====== Document text ======

Say goodbye to the Scenic

Say goodbye to the Scenic

Having just purchased a new car, and having worked in the motor trade for over 20 years I thought it maybe helpful to give some advice on buying a brand new car.

When you consider it is the highest capital outlay, except of course buying your own home, buying a car should not be entered into lightly. We all have our preconceptions about what make and model will do for us, be it social standing or just doing a job getting us from A to B. I think most people form an attachment to Brands as well; it can say something about you as a person, your wealth, your lifestyle, your aspirations.

That maybe all well and good but lets look at the motor trade and what they want from you. Obviously they want your money, they want repeat business, and they want to service your car.

Hopefully I can dispel a few myths and help you make an informed choice. So let's go step by step through the process.

Desires and Reality

I think most of us have a make and model in mind when looking for a new car. Their friends might have one, parents might have always bought that brand, or even the TV advert has wowed you. I think normally you see a car on the road or drive passed a showroom and slowly you form an opinion about that car, and how it would suit your lifestyle, impress your friends and family, or just get you about for the least amount of money.

The reality is most people are not suited to their cars, and I think it is a crime that car salespeople do not do more to sell the right car to the right person.

I constantly see, let's say older people driving round in big saloons or coupes with high performance engines. Do they ever use the potential of that car, especially when you see them struggling into car parking spaces.

How often do I see a small family saloon overflowing with kids and all their paraphernalia, are all the kids seats properly in approved child seats. I could go on. But one thing I did see that made me smile was a Family that pulled up outside Mrs Scenic restaurant in a Mazda RX8 (A small 4 door coupe) Dad jumped out admiring his purchase, while Mum was shoehorning the two Teenage boys and younger girl out of the back. You see where I coming from.

Get Help

With so much information available these days, do your homework. The internet of course is our greatest tool in gathering information and making informed choice.

====== Data block ======

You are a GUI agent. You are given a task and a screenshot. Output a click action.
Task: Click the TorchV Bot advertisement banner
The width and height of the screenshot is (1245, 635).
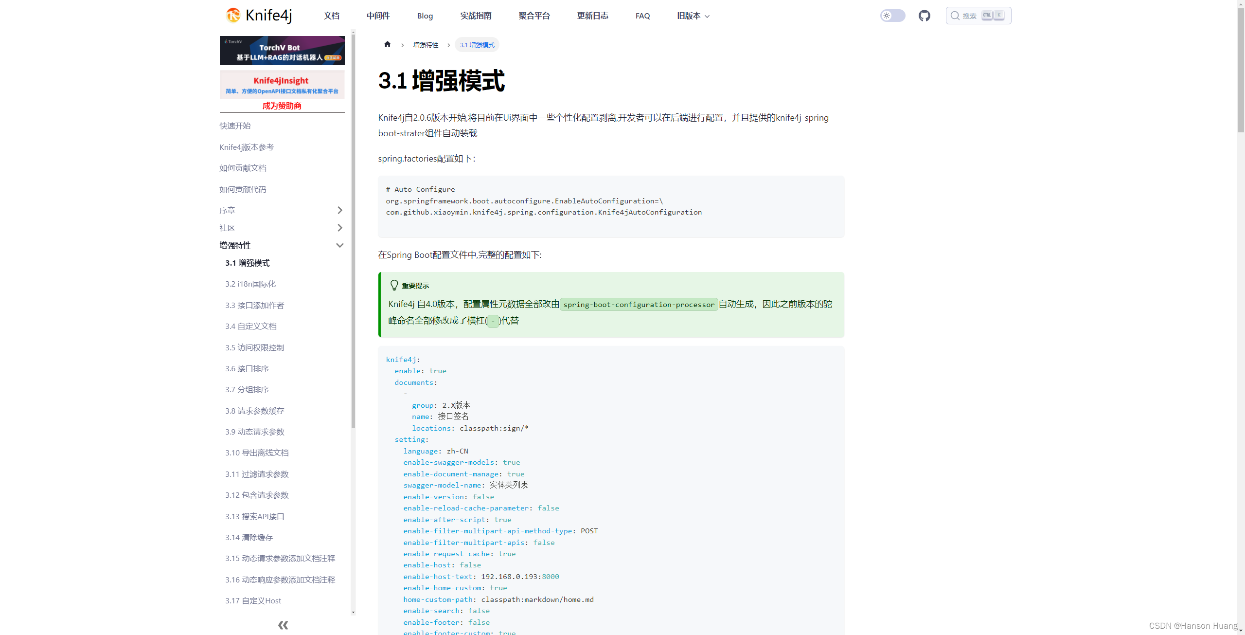pyautogui.click(x=282, y=50)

======

Your task: Return, word for word, the passage of the article on buying a new car that opens with the words containing "The reality is" and closes with "I coming from.".

Task result:
The reality is most people are not suited to their cars, and I think it is a crime that car salespeople do not do more to sell the right car to the right person.

I constantly see, let's say older people driving round in big saloons or coupes with high performance engines. Do they ever use the potential of that car, especially when you see them struggling into car parking spaces.

How often do I see a small family saloon overflowing with kids and all their paraphernalia, are all the kids seats properly in approved child seats. I could go on. But one thing I did see that made me smile was a Family that pulled up outside Mrs Scenic restaurant in a Mazda RX8 (A small 4 door coupe) Dad jumped out admiring his purchase, while Mum was shoehorning the two Teenage boys and younger girl out of the back. You see where I coming from.